Diciamo che all’attività agonistica ci sono arrivato per l’amore dello sport. Quando ero piccolo oltre al tennis, praticavo anche nuoto, e facevo entrambi a livello agonistico, perché mi piaceva competere e poter vincere. Siccome avevo cominciato entrambi quando ero piccolo, non avevo cominciato quegli sport guardando ai modelli dei grandi campioni, ma semplicemente per divertirmi con gli amici. Con il passare del tempo ho cominciato a guardare ai grandi campioni, ad inspirarmi a loro, perché piano piano cominciavo a capire meglio le loro gesta e che quello che stavano facendo risultava impossibile a quasi tutte le persone su questa terra.
Al di là delle doti personali e delle attitudini, quanto conta la forza di volontà nel raggiungimento degli obiettivi?

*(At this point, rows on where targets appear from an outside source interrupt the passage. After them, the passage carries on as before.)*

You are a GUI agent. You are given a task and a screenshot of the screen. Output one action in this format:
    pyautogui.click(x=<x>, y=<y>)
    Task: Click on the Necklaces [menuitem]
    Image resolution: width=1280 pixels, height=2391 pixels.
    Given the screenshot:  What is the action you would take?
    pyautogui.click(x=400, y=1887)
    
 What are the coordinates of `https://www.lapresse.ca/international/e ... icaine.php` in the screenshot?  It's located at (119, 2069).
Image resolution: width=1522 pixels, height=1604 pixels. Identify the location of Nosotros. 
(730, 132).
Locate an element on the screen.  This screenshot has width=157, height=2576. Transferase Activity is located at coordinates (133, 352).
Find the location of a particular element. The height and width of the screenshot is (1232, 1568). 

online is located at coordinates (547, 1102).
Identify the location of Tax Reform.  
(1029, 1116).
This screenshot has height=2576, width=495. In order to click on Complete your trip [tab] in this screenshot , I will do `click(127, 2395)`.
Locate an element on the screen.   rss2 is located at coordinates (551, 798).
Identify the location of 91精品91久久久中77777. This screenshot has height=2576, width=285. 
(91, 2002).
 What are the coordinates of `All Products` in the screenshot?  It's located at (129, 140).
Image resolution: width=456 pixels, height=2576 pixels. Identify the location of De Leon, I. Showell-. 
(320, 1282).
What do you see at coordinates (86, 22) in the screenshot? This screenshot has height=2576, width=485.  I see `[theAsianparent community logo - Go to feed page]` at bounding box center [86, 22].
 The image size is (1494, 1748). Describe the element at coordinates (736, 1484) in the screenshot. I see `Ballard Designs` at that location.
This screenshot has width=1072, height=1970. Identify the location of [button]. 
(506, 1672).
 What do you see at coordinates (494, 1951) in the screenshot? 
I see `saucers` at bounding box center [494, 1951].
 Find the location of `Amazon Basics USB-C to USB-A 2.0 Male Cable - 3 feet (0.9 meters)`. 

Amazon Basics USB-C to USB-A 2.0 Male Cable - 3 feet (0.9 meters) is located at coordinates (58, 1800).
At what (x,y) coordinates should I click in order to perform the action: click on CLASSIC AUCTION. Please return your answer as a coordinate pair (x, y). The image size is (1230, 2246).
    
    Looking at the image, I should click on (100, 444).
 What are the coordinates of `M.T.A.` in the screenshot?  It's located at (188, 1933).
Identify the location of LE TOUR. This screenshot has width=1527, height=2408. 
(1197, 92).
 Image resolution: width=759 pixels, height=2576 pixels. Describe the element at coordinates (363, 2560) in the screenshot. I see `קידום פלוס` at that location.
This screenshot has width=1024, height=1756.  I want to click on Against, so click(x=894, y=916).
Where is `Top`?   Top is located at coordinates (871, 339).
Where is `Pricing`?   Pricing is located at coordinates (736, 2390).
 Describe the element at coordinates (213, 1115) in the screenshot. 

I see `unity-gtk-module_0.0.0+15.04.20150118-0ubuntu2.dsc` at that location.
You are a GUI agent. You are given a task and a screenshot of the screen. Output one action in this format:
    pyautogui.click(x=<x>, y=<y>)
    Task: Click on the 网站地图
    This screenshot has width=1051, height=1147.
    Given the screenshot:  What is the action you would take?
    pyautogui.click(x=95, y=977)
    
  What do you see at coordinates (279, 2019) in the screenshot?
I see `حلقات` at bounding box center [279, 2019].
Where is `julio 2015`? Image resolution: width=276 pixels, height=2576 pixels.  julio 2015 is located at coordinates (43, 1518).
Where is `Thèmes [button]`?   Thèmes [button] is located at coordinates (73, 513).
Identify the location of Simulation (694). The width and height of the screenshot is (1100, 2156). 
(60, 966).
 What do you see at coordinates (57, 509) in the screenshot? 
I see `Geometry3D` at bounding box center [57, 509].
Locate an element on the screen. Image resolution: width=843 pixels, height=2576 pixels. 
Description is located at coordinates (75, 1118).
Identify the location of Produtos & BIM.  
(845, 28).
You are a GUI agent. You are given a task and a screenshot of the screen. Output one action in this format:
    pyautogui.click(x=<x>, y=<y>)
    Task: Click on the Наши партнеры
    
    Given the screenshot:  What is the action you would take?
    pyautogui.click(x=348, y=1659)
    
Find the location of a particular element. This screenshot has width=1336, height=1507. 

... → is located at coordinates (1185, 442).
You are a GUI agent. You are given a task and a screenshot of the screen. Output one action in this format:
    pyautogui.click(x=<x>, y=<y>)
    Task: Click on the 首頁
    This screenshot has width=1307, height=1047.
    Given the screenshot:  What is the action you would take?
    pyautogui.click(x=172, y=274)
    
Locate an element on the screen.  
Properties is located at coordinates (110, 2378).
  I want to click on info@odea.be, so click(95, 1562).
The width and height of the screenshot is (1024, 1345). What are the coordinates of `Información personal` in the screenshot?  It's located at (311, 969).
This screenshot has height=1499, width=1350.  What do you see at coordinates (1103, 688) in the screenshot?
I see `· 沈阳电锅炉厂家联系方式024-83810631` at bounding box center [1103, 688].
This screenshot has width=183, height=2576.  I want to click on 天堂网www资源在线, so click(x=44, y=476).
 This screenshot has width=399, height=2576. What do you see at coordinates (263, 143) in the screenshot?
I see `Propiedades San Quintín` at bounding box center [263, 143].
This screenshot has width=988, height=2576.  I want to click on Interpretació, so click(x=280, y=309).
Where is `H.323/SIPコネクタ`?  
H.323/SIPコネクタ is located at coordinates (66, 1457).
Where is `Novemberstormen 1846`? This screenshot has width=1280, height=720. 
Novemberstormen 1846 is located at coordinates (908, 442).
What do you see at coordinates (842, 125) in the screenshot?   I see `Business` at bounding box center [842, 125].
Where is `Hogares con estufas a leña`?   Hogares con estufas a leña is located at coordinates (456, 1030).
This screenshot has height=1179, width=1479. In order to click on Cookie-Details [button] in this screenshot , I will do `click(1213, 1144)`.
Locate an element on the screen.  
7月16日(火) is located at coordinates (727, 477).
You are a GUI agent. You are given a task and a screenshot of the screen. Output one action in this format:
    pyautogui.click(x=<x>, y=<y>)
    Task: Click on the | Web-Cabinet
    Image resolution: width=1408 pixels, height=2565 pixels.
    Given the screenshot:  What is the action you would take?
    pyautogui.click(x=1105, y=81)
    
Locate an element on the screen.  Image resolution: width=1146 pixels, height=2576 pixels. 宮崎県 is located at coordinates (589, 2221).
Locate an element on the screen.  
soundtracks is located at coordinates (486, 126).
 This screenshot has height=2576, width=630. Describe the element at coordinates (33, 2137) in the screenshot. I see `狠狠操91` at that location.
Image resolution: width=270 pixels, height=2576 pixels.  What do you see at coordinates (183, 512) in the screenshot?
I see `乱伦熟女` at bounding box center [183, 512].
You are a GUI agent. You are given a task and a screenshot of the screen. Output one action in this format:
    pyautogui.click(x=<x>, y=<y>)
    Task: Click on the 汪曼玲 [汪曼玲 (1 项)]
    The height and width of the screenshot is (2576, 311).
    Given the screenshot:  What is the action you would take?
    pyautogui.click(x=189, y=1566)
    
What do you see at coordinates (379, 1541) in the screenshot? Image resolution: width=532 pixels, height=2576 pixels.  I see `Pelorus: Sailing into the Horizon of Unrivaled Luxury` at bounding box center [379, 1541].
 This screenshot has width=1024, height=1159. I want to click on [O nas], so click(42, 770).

Le doti personali e il talento sono importanti, perché ti aiutano ad essere un gradino avanti rispetto agli altri, ma la forza di volontà è la più importante di tutte. Le più grandi imprese sono state compiute grazie alla forza di volontà, perché desideravano farcela più di ogni altra cosa. Anch’io nel mio piccolo posso dire di essere riuscito a cavarmela grazie alla mia forza di volontà, anche se davanti a me potevo avere un avversario che tecnicamente fosse superiore a me.
Se dovesse dare qualche “consiglio utile” ai ragazzi che si avvicinano alla sua specialità, cosa suggerirebbe?
Il tennis è uno sport molto solitario, perché ci siamo solo noi in campo, dobbiamo cavarcela da soli e se non ci sentiamo bene non abbiamo la possibilità di chiedere il cambio. Col tempo ho imparato che non si fa tutto da soli. In campo ci portiamo anche molte altre cose e molte altre persone, quelle persone che ci hanno aiutato ad arrivare fino a dove siamo in quel momento. Questo l’ho imparato durante la gara a squadre, in cui l’allenatore aveva la possibilità di stare in panchina con il giocatore. Li ho capito che potevo appoggiarmi a qualcuno, che c’era qualcuno li per me ad aiutarmi nei momenti più difficili. Nella gara a squadre l’allenatore si trova fisicamente vicino a te, ma anche nelle altre partite bisogna imparare che loro ci seguono anche da lontano.